Anything can be seen on a jailbroken iphone.
> Remember the js code that showed all the places the phone have been using a mere phone backup data?
This was (explained as) a location cache the developer forgot to clean (most phones will cache the last few locations so it does not have to boot the location circuitry if an application only needing a very rough location estimate needs a fix) which mistakenly existed in a backuped location (note that unless users sent them, those backups never left their machine). And the issue was fixed in the next update (both the backuping and the too-greedy cache).
You made me wonder- is jailbreaking an iPhone the equivalent of rooting an Android phone? It's just about becoming the root user in the Unix system right? I've never played with either.
> getting root access is NOT the same as looking at source code.
Er... duh? That doesn't matter, the kind of issues we're talking about here is usually discovered via blackbox testing (not whitebox), by tracing syscalls or core API calls (no need for source access for that) as well as network communications (no need for sources either).
> loggers could pretty much do nothing if device is not stock.
And the vast majority of devices are stock.
> what else could be have 'too greedy logging' 'by mistake'? you and me will never know.
Logging has to go somewhere, logging that goes nowhere is pointless. As soon as logging goes somewhere, it can be seen and traced.
Is it unreasonable for a consumer to want complete control over a device from the moment she powers on?
Is there a certain level beneath which it is not reasonable to give consumers (optional) access? (Should consumers be prevented from "rooting" devices? Should we allow companies to maintain control over devices, e.g. having them "phone home", after they sell them?)
If yes, why?
Maybe a rootkit should just be viewed just like the crapware that comes pre-installed on a PC. Sure it will help some company and perhaps the consumer herself, if she decides to use it. But it's _optional_.
Maybe they could give consumers an easy way to opt-out.

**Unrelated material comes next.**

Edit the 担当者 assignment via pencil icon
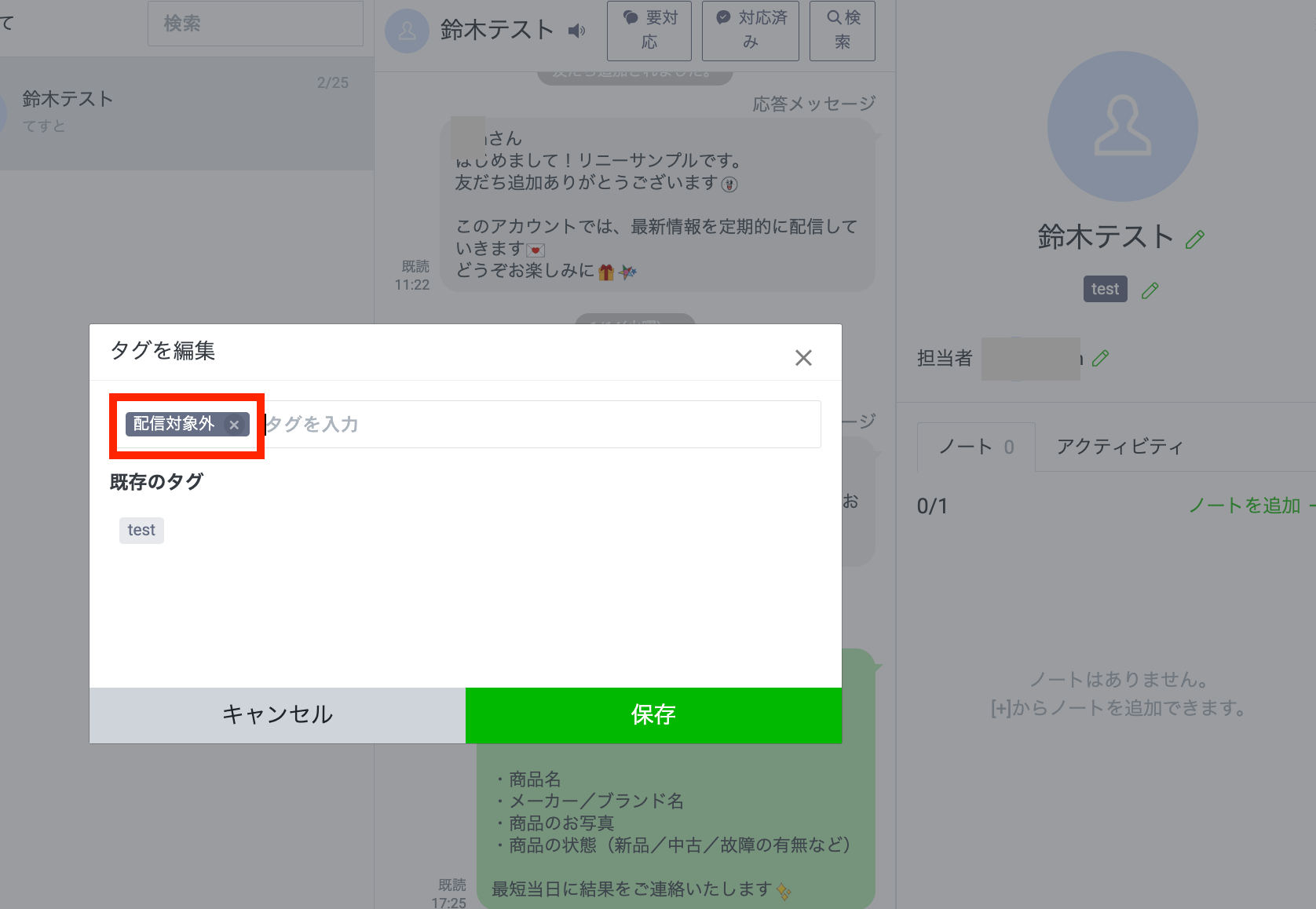This screenshot has height=909, width=1316. (x=1100, y=359)
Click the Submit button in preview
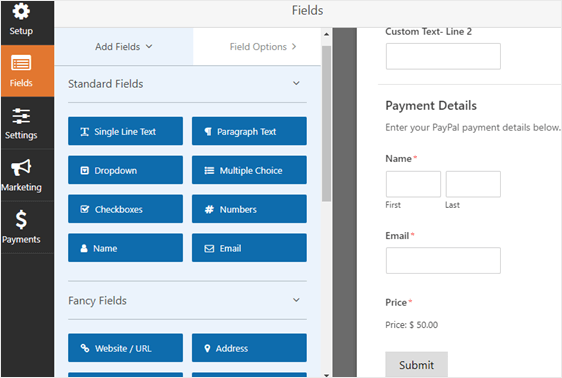The width and height of the screenshot is (562, 378). point(416,364)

If you're still inclined to give them the benefit of the doubt, just read the CarrierIQ website. Their ENTIRE BUSINESS MODEL is based on collecting data about mobile phone users!! Here's a choice excerptI found on their website after browsing their site for 30 seconds[1]:
Carrier IQ's Mobile Service Intelligence Platform (MSIP)...receives raw data (known as Metrics) from phones and converts them into reliable, repeatable Measures which feed into analytic applications.
Or you can read this comment from a discussion last week where a CarrierIQ recruiter told an HN member that they collect 10s of gigabytes of data PER DAY.[2]
These guys are indeed collecting RAW DATA from actions on your phone. There are tremendous opportunities for abuse here, should CarrierIQ decide to do so. CarrierIQ in blatant violation of privacy norms and could do enormous damage to national security of many countries, conduct corporate espionage, or simply violate the citizens' expectation of privacy when using their phone.
This is dangerous and should be stopped immediately.